- _THE RECORDS_
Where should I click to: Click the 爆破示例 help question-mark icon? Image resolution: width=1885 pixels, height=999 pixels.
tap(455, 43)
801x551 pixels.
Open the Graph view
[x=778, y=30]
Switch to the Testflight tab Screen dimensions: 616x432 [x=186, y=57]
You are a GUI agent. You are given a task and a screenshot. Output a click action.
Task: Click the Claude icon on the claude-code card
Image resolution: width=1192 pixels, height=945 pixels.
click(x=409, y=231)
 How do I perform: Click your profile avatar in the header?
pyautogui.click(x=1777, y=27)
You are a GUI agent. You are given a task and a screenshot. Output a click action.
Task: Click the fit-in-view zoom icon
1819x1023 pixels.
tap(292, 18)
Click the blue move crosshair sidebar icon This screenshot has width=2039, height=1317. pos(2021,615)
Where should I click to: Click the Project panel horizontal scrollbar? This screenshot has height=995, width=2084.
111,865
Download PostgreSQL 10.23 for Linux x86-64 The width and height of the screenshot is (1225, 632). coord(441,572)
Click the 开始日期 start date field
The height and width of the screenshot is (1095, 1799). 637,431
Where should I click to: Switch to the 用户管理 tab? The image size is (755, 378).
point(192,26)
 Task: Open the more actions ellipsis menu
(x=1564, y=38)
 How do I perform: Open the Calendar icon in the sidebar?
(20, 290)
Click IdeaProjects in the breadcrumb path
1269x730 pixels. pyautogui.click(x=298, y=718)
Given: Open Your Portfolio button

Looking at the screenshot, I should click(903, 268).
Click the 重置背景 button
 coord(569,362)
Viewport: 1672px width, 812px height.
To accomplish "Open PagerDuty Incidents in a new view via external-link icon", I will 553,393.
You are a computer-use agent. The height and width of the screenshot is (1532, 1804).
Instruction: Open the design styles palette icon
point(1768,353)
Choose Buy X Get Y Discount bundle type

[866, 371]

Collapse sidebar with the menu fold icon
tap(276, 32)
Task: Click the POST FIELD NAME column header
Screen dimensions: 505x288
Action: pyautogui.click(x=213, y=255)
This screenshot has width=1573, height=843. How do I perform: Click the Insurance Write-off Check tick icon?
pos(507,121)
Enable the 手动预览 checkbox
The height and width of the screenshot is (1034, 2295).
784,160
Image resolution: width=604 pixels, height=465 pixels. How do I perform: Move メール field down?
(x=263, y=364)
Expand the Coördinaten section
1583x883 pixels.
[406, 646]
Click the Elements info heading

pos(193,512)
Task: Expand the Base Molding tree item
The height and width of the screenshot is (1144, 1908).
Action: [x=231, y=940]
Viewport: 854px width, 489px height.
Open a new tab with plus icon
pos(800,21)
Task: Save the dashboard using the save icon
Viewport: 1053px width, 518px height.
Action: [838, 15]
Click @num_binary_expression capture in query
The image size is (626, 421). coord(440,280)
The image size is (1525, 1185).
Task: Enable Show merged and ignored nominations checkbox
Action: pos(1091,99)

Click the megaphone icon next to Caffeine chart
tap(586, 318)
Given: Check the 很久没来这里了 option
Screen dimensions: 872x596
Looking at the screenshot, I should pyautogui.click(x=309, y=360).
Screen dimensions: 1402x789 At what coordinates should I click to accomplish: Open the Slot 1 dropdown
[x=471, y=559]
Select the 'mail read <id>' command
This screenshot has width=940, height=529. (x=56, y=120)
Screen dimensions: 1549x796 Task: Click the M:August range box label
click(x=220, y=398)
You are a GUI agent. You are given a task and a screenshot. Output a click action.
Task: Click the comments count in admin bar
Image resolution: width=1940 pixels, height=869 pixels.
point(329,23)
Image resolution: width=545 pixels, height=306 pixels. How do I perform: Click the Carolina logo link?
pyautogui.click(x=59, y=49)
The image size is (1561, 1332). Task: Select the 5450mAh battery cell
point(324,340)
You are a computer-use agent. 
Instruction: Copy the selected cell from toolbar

- _YOUR OBJECTIVE_
Using the data above, restate word for word the lines from its opening line through the line that contains "Task: Click the Claude", and no more.

- _YOUR RESPONSE_
Where should I click to: Click the 爆破示例 help question-mark icon? Image resolution: width=1885 pixels, height=999 pixels.
tap(455, 43)
801x551 pixels.
Open the Graph view
[x=778, y=30]
Switch to the Testflight tab Screen dimensions: 616x432 [x=186, y=57]
You are a GUI agent. You are given a task and a screenshot. Output a click action.
Task: Click the Claude icon on the claude-code card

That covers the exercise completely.